- What the task asks
Take the entries below and retype them exactly.

►

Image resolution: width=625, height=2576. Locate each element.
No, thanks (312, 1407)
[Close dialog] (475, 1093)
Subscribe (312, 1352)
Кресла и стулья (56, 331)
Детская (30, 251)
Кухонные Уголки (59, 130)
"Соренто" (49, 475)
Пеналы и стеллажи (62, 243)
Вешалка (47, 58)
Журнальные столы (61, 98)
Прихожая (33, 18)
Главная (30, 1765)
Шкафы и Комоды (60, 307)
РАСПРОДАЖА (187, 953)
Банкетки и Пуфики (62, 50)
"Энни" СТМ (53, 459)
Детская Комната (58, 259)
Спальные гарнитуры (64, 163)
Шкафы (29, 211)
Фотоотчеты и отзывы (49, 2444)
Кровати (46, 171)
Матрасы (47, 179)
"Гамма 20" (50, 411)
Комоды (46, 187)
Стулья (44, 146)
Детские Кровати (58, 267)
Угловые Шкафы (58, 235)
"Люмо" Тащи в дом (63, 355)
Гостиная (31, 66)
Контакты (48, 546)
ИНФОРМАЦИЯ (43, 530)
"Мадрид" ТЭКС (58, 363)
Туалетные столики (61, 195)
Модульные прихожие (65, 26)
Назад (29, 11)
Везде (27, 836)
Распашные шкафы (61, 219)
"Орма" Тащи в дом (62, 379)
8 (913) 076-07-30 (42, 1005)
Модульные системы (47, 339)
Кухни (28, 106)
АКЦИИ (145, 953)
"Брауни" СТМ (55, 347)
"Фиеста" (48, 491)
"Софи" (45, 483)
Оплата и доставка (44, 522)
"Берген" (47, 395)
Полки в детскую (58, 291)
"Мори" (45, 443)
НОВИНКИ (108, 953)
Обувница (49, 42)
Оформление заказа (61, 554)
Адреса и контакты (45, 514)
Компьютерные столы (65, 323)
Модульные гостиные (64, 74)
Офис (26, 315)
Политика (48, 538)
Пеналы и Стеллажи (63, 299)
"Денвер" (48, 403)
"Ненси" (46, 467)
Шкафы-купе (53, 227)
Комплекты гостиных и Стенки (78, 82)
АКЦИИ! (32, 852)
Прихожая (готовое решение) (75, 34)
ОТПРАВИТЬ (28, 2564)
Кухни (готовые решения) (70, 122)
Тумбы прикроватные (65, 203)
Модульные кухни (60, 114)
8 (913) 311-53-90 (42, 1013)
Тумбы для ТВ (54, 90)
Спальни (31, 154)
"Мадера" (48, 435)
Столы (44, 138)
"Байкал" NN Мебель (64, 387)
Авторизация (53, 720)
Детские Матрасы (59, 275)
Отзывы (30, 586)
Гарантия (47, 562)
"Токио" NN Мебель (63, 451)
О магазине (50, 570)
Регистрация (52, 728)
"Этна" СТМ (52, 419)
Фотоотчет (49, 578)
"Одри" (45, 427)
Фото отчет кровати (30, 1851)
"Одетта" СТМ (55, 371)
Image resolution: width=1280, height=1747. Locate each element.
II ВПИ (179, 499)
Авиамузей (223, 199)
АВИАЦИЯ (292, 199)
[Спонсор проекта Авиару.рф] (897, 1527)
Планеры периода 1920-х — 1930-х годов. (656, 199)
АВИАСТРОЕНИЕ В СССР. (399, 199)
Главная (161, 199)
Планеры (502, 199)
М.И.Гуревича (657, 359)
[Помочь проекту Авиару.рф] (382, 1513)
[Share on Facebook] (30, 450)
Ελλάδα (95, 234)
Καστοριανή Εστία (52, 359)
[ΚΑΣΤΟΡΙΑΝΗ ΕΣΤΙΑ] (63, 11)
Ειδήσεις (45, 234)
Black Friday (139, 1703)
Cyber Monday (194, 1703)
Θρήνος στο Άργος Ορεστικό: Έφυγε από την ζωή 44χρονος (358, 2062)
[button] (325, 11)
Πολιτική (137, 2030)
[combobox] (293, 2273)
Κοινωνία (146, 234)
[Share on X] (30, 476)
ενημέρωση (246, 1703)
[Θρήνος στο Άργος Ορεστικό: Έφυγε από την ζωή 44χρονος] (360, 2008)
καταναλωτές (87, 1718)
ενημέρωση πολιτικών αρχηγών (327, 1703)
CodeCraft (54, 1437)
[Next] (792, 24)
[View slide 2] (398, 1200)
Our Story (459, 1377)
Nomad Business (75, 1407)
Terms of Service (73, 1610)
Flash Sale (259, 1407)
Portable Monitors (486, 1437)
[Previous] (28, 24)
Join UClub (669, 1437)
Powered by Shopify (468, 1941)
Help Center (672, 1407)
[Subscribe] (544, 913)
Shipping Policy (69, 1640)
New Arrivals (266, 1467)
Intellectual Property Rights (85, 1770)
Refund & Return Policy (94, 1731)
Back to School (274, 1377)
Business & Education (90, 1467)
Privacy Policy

◄

- Expected output
Image resolution: width=625, height=2576. Locate each element.
No, thanks (312, 1407)
[Close dialog] (475, 1093)
Subscribe (312, 1352)
Кресла и стулья (56, 331)
Детская (30, 251)
Кухонные Уголки (59, 130)
"Соренто" (49, 475)
Пеналы и стеллажи (62, 243)
Вешалка (47, 58)
Журнальные столы (61, 98)
Прихожая (33, 18)
Главная (30, 1765)
Шкафы и Комоды (60, 307)
РАСПРОДАЖА (187, 953)
Банкетки и Пуфики (62, 50)
"Энни" СТМ (53, 459)
Детская Комната (58, 259)
Спальные гарнитуры (64, 163)
Шкафы (29, 211)
Фотоотчеты и отзывы (49, 2444)
Кровати (46, 171)
Матрасы (47, 179)
"Гамма 20" (50, 411)
Комоды (46, 187)
Стулья (44, 146)
Детские Кровати (58, 267)
Угловые Шкафы (58, 235)
"Люмо" Тащи в дом (63, 355)
Гостиная (31, 66)
Контакты (48, 546)
ИНФОРМАЦИЯ (43, 530)
"Мадрид" ТЭКС (58, 363)
Туалетные столики (61, 195)
Модульные прихожие (65, 26)
Назад (29, 11)
Везде (27, 836)
Распашные шкафы (61, 219)
"Орма" Тащи в дом (62, 379)
8 (913) 076-07-30 (42, 1005)
Модульные системы (47, 339)
Кухни (28, 106)
АКЦИИ (145, 953)
"Брауни" СТМ (55, 347)
"Фиеста" (48, 491)
"Софи" (45, 483)
Оплата и доставка (44, 522)
"Берген" (47, 395)
Полки в детскую (58, 291)
"Мори" (45, 443)
НОВИНКИ (108, 953)
Обувница (49, 42)
Оформление заказа (61, 554)
Адреса и контакты (45, 514)
Компьютерные столы (65, 323)
Модульные гостиные (64, 74)
Офис (26, 315)
Политика (48, 538)
Пеналы и Стеллажи (63, 299)
"Денвер" (48, 403)
"Ненси" (46, 467)
Шкафы-купе (53, 227)
Комплекты гостиных и Стенки (78, 82)
АКЦИИ! (32, 852)
Прихожая (готовое решение) (75, 34)
ОТПРАВИТЬ (28, 2564)
Кухни (готовые решения) (70, 122)
Тумбы прикроватные (65, 203)
Модульные кухни (60, 114)
8 (913) 311-53-90 (42, 1013)
Тумбы для ТВ (54, 90)
Спальни (31, 154)
"Мадера" (48, 435)
Столы (44, 138)
"Байкал" NN Мебель (64, 387)
Авторизация (53, 720)
Детские Матрасы (59, 275)
Отзывы (30, 586)
Гарантия (47, 562)
"Токио" NN Мебель (63, 451)
О магазине (50, 570)
Регистрация (52, 728)
"Этна" СТМ (52, 419)
Фотоотчет (49, 578)
"Одри" (45, 427)
Фото отчет кровати (30, 1851)
"Одетта" СТМ (55, 371)
Image resolution: width=1280, height=1747. Locate each element.
II ВПИ (179, 499)
Авиамузей (223, 199)
АВИАЦИЯ (292, 199)
[Спонсор проекта Авиару.рф] (897, 1527)
Планеры периода 1920-х — 1930-х годов. (656, 199)
АВИАСТРОЕНИЕ В СССР. (399, 199)
Главная (161, 199)
Планеры (502, 199)
М.И.Гуревича (657, 359)
[Помочь проекту Авиару.рф] (382, 1513)
[Share on Facebook] (30, 450)
Ελλάδα (95, 234)
Καστοριανή Εστία (52, 359)
[ΚΑΣΤΟΡΙΑΝΗ ΕΣΤΙΑ] (63, 11)
Ειδήσεις (45, 234)
Black Friday (139, 1703)
Cyber Monday (194, 1703)
Θρήνος στο Άργος Ορεστικό: Έφυγε από την ζωή 44χρονος (358, 2062)
[button] (325, 11)
Πολιτική (137, 2030)
[combobox] (293, 2273)
Κοινωνία (146, 234)
[Share on X] (30, 476)
ενημέρωση (246, 1703)
[Θρήνος στο Άργος Ορεστικό: Έφυγε από την ζωή 44χρονος] (360, 2008)
καταναλωτές (87, 1718)
ενημέρωση πολιτικών αρχηγών (327, 1703)
CodeCraft (54, 1437)
[Next] (792, 24)
[View slide 2] (398, 1200)
Our Story (459, 1377)
Nomad Business (75, 1407)
Terms of Service (73, 1610)
Flash Sale (259, 1407)
Portable Monitors (486, 1437)
[Previous] (28, 24)
Join UClub (669, 1437)
Powered by Shopify (468, 1941)
Help Center (672, 1407)
[Subscribe] (544, 913)
Shipping Policy (69, 1640)
New Arrivals (266, 1467)
Intellectual Property Rights (85, 1770)
Refund & Return Policy (94, 1731)
Back to School (274, 1377)
Business & Education (90, 1467)
Privacy Policy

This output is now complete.